A man wearing a Superman logo shirt and holding up a Venezuelan flag protests the upcoming presidential election in Caracas, Venezuela, Wednesday, May 16, 2018. (AP Photo/Ariana Cubillos)

All this occurs in a context of repressive violence by police, military and paramilitary forces of the Maduro regime. Professors and students have been arbitrarily detained. Many of them have been illegally subjected to trials before military courts.

Regime forces and their paramilitary groups have assassinated students. Police, the National Guard and criminal organizations linked to the revolution have invaded campuses and damaged university facilities.

Defending civilization against barbarism

But the Venezuelan autonomous and private universities are resisting.

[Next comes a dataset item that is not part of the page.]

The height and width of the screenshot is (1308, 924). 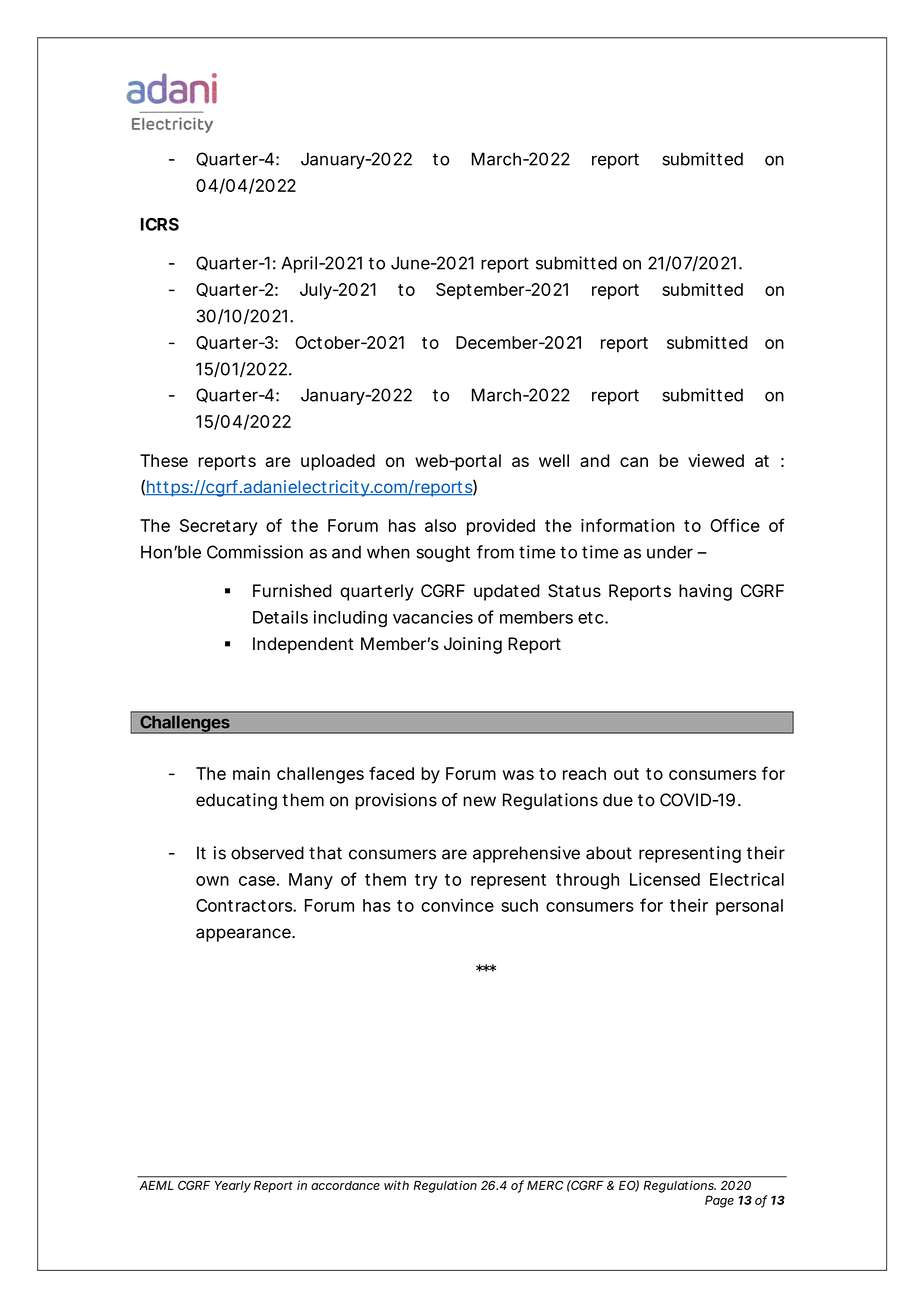 What do you see at coordinates (716, 460) in the screenshot?
I see `viewed` at bounding box center [716, 460].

They know that they are not only protecting knowledge, but also freedom — a fundamental value to ensure access to truth, in times of “fake news,” ideological obscurantism and moral decadence.

Venezuelan students excel in international competitions, as they did at the Model United Nations at the University of Harvard.

Scholars continue to do fundamental research for the country, such as that carried out at the Institute of Tropical Medicine of the Central University of Venezuela, despite the vandalism it is constantly subjected to.

The Venezuelan diaspora has mobilized around the world to raise funds to help universities, as alumni of the Simón Bolívar University have done.

As the Venezuelan writer and teacher Rómulo Gallegos would have said: To defend academic freedom is to defend civilization against barbarism.